As happy as I am with the Canadian victory and the overall politics of the new Prime Minister, I vehemently disagree with this representation of videogames as being misogynistic, just as I disagree with the representation of videogames as being murder simulators.
This is pretty much what I have been fearing, that the mainstream interpretation of videogames will now turn to "videogames promote violence and rape against women". Bad elements of bad games and tropes should not represent the entirety of a creative industry the way that quote does, especially after the last few years where some of my favorite, most well written videogame lead characters were women, so I'm not sure why people seem happy about it.
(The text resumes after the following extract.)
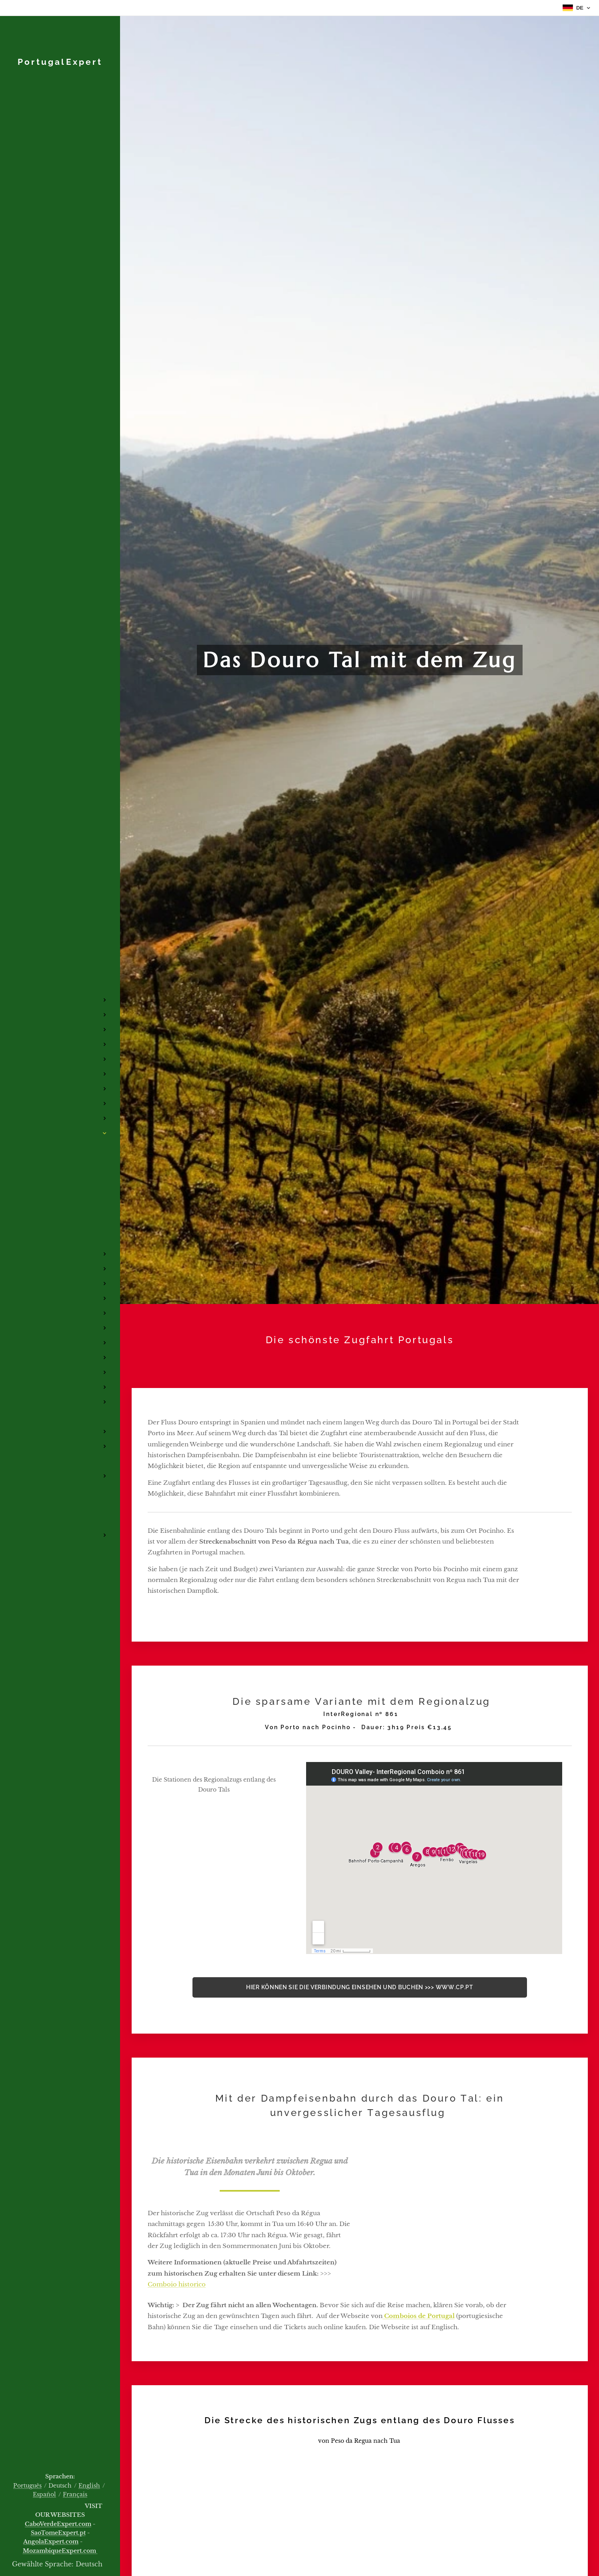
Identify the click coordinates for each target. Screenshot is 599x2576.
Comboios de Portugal (419, 2316)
That more women should be welcomed into the gaming industry is a great thing that I support, as is better writing and representation of women in games and dealing with a much larger, overall issues with how men and women interact online and in society, but this generalized notion of "video games misogyny" is not the way to start that conversation, just like stating "videogames are murder simulators" isn't a way to start a conversation on the limits of violence in games or its possible psychological impact on (young) children.
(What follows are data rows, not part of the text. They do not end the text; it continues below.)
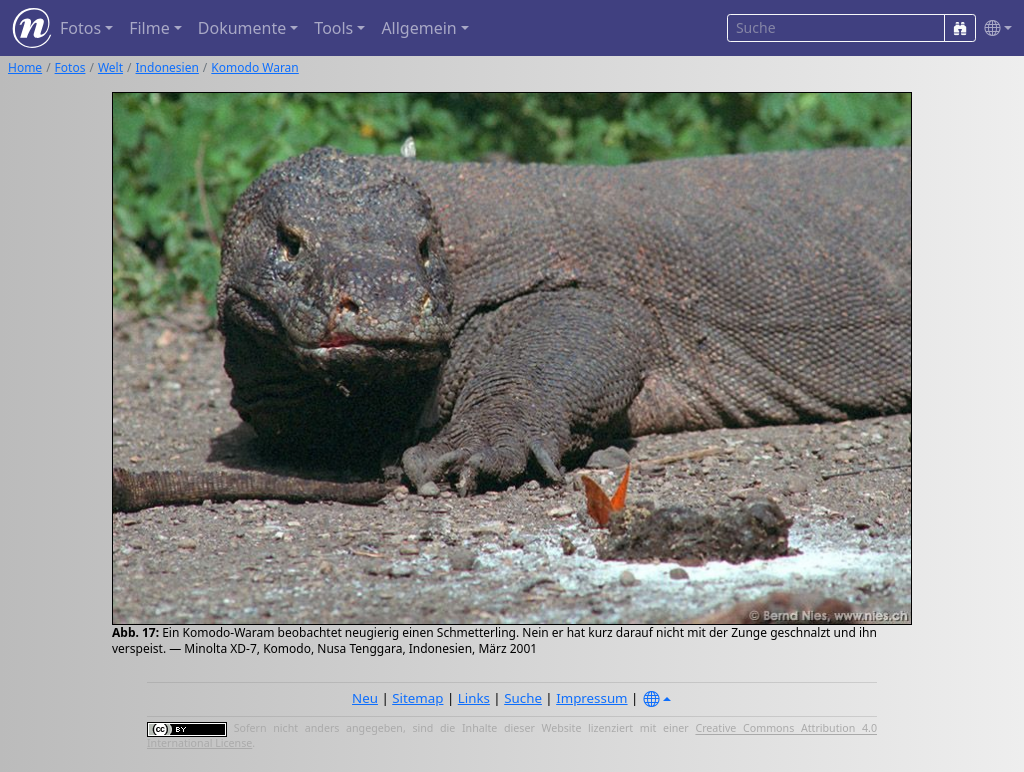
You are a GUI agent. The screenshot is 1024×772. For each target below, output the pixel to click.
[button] (994, 28)
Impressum (591, 698)
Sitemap (417, 698)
GamerGate on the other hand is something that never should have gotten the continues stream of bait that it got, nor the following stream of attention that has seemingly lasted for months now, and besides reporting genuine threats and harassment to the police that "movement" (of a relatively small group of twitter and chan trolls) should have been ignored and left to die. Honestly the only way I'm even away of their existence after the first month of its appearance is when people post 25 page threads full of screenshots of / rants about what they do and say, basically spreading their actions across the web, only so that the same people can repeat the same reasons why its despicable and sad and horrible, engage with the same troll accounts over and over, and go on until a mod closes the thread only for the whole things to repeat itself a month later.
If you ask me, people should stop talking about GamerGate as if they are important, or as if they represent any kind of group but themselves, and start having this conversation about women in the videogames industry, the treatment of women on the internet (but also extrapolating that to "people" on the internet and how a lack of consequences for actions can lead to extreme behavior), writing and storytelling in videogames and actually exchange ideas, rather than just rant and rave about the evils of GamerGate, engage the troll accounts all the time, etc. Those points were made clear months ago.
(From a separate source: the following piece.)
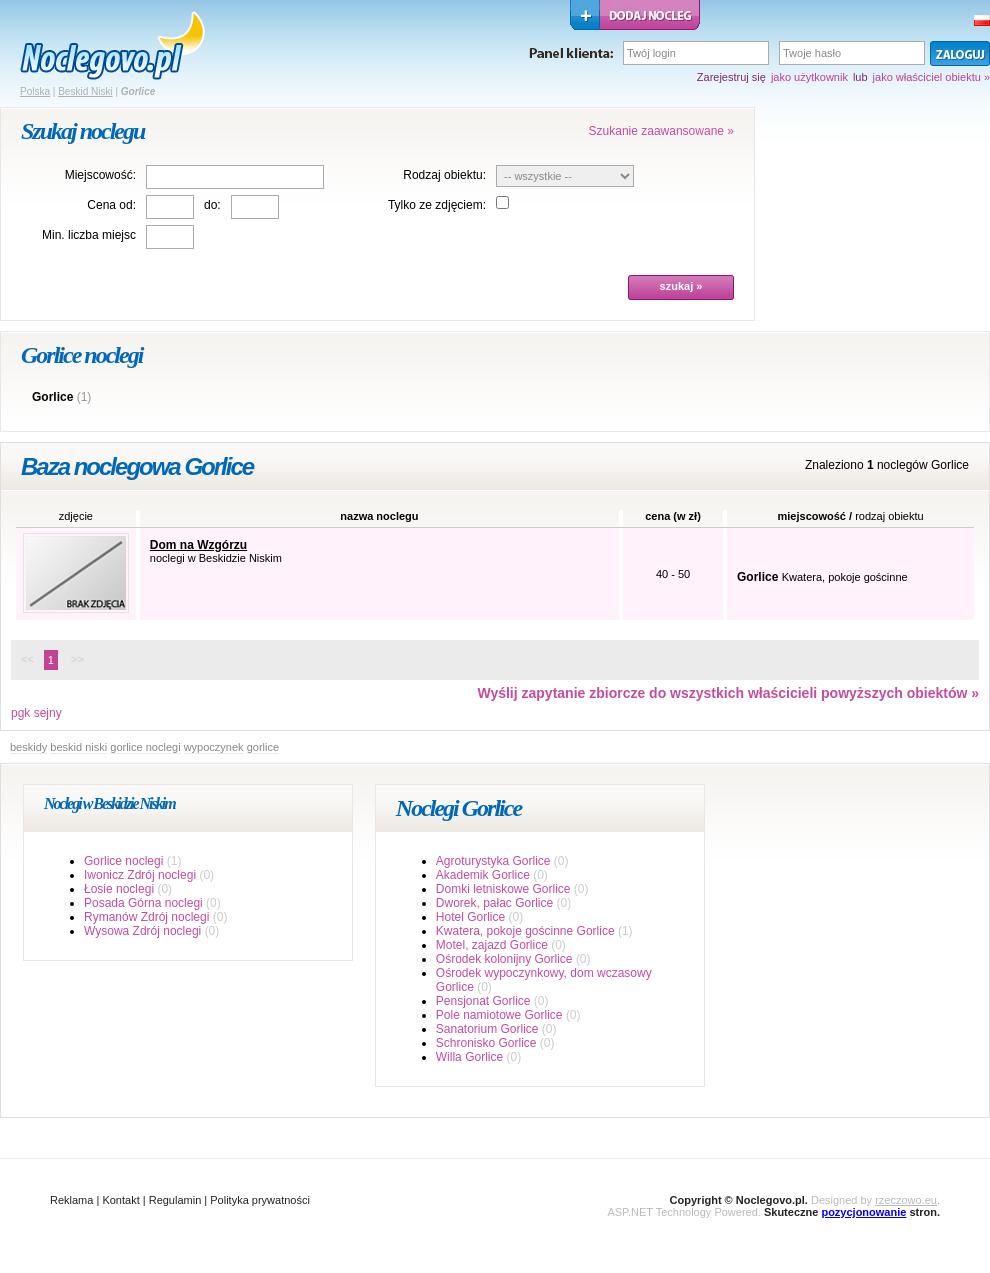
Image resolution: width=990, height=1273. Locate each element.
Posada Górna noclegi (143, 903)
I don't know, I hope I don't get any hate for having this opinion, but I just wish we were having productive discussions on topics that matter, not GamerGate, a movement that lives to bait and troll people for attention. "The internet" has been having the same discussion about it on a loop for months now and it's time to move beyond and find solutions.
tldr: GamerGate never mattered, still doesn't matter, and instead of giving them attention we should have those conversations that everyone always say need to take place.